TV

BBC2 takes on Caligula, Napoleon

UK terrestrial channel BBC2 has commissioned a slate of history titles exploring some of the world's greatest empires and their formidable leaders.
June 27, 2013

UK terrestrial channel BBC2 has commissioned a slate of history titles exploring some of the world’s greatest empires and their formidable leaders.

In Napoleon, (3 x 60-minutes, working title) historian Andrew Roberts sets out to shed new light on the emperor, painting him as an extraordinary, gifted military commander and a mesmeric leader “whose private life was littered with disappointments and betrayals,” according to the network.

The three-part series was made by Back2Back, with David Notman-Watt the executive producer, David Barrie the director and Patrick Duval the director of photography.

In The Mystery Of Rome’s X Tombs (1 x 60-minutes, W/T), meanwhile, historian Dr Michael Scott aims to unlock the secrets of a mysterious tomb recently discovered in one of Rome’s famous catacombs.

Found by accident following a roof collapse, the tombs contained more than 2,000 skeletons piled on top of each other.
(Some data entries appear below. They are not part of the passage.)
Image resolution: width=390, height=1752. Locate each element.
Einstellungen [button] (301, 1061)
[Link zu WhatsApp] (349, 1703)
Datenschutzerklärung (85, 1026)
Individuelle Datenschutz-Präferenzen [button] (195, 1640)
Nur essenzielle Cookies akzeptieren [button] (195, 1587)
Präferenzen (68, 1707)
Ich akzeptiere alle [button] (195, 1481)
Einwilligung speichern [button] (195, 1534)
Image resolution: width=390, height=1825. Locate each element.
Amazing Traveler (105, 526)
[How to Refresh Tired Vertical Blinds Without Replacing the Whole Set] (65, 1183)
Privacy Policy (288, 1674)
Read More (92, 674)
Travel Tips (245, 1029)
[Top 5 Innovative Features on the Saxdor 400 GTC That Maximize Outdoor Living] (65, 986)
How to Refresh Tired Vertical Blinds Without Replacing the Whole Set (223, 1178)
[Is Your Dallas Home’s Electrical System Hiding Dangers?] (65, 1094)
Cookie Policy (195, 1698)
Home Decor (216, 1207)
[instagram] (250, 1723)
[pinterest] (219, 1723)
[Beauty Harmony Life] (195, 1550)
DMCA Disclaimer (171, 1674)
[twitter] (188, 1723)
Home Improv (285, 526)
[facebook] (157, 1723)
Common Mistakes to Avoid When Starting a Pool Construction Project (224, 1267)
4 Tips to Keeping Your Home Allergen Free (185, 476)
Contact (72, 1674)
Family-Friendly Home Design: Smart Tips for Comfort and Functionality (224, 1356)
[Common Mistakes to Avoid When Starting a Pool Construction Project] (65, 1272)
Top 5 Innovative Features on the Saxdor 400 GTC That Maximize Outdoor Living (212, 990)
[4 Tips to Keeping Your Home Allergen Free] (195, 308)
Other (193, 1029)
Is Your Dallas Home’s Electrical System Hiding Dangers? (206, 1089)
The executive producer for the BBC is Chris Granlund.

Also on the slate is the tentatively titled Caligula, a 60-minute doc produced by Lion TV. The film sees presenter Mary Beard embarking on an investigative journey to explore the life and times of Gaius Julius Caesar Augustus Germanicus – better known as Caligula, Rome’s most capricious tyrant. Richard Bradley is the executive producer for Lion TV.
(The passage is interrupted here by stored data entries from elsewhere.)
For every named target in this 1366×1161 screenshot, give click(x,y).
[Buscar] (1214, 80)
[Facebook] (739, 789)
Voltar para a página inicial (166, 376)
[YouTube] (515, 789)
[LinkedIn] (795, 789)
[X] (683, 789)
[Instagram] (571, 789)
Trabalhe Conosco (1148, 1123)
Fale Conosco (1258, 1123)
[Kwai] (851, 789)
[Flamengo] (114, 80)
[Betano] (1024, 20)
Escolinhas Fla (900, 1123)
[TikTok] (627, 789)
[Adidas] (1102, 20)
Finally, The Marches: How A Border Made Us (3 x 60-minutes, w/t) promises to look at Hadrian’s Wall, which split the communities of Britain in two, some 2,000 years ago.
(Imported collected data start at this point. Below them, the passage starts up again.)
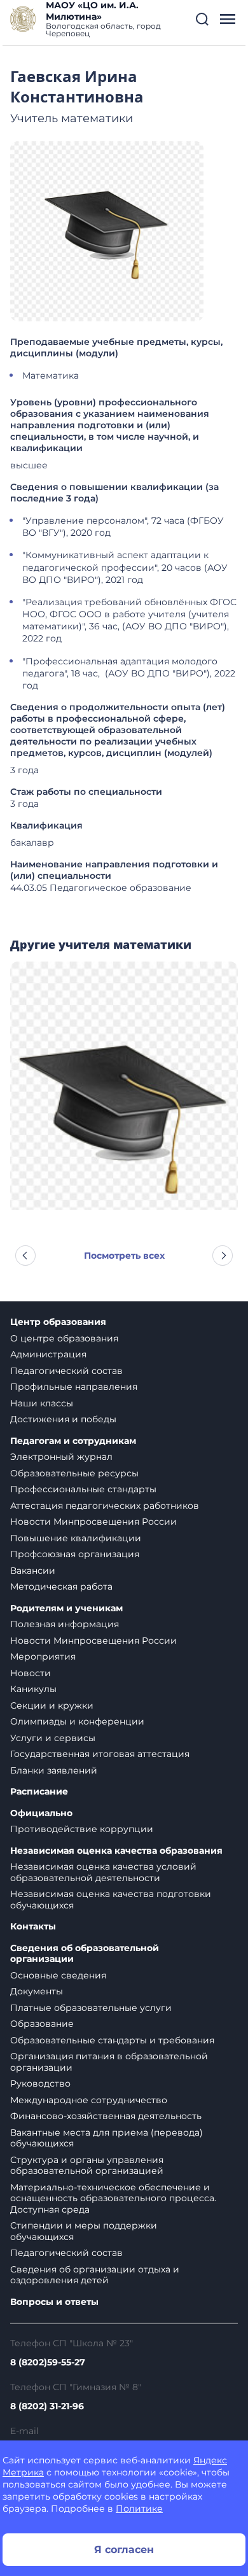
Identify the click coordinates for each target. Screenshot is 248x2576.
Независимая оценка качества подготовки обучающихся (110, 1899)
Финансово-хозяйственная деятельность (106, 2116)
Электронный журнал (61, 1456)
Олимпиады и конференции (77, 1721)
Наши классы (41, 1403)
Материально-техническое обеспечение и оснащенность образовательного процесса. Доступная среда (113, 2198)
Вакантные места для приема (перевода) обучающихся (106, 2138)
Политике (139, 2508)
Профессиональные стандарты (83, 1489)
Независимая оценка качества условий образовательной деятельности (103, 1872)
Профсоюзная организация (74, 1554)
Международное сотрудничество (88, 2100)
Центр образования (58, 1322)
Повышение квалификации (75, 1538)
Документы (36, 1991)
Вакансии (32, 1570)
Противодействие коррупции (81, 1829)
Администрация (48, 1354)
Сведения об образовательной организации (84, 1954)
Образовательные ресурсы (74, 1473)
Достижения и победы (63, 1419)
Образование (42, 2023)
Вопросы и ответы (54, 2302)
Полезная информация (64, 1624)
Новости (30, 1673)
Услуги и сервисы (52, 1738)
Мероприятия (43, 1656)
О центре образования (64, 1338)
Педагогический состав (66, 1370)
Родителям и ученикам (66, 1608)
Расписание (39, 1791)
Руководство (40, 2083)
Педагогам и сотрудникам (73, 1441)
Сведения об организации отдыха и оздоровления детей (94, 2275)
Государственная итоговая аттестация (99, 1754)
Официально (41, 1813)
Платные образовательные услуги (91, 2007)
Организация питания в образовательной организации (109, 2061)
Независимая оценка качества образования (116, 1850)
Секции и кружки (51, 1705)
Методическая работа (61, 1586)
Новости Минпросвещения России (93, 1521)
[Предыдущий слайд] (25, 1255)
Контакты (33, 1926)
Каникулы (33, 1689)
The series is fronted by Rory Stewart and is being made in-house, with Granlund the exec producer.

Martin Davidson, the BBC’s commissioning editor for history and business – who ordered the programs – said: “These thoughtful, dramatic, highly colored views of our past offer great stories, great arguments and great characters.

“Each of these programs takes audiences on a fascinating journey and along the way they’ll shed a new light on periods of history we think we know so well.”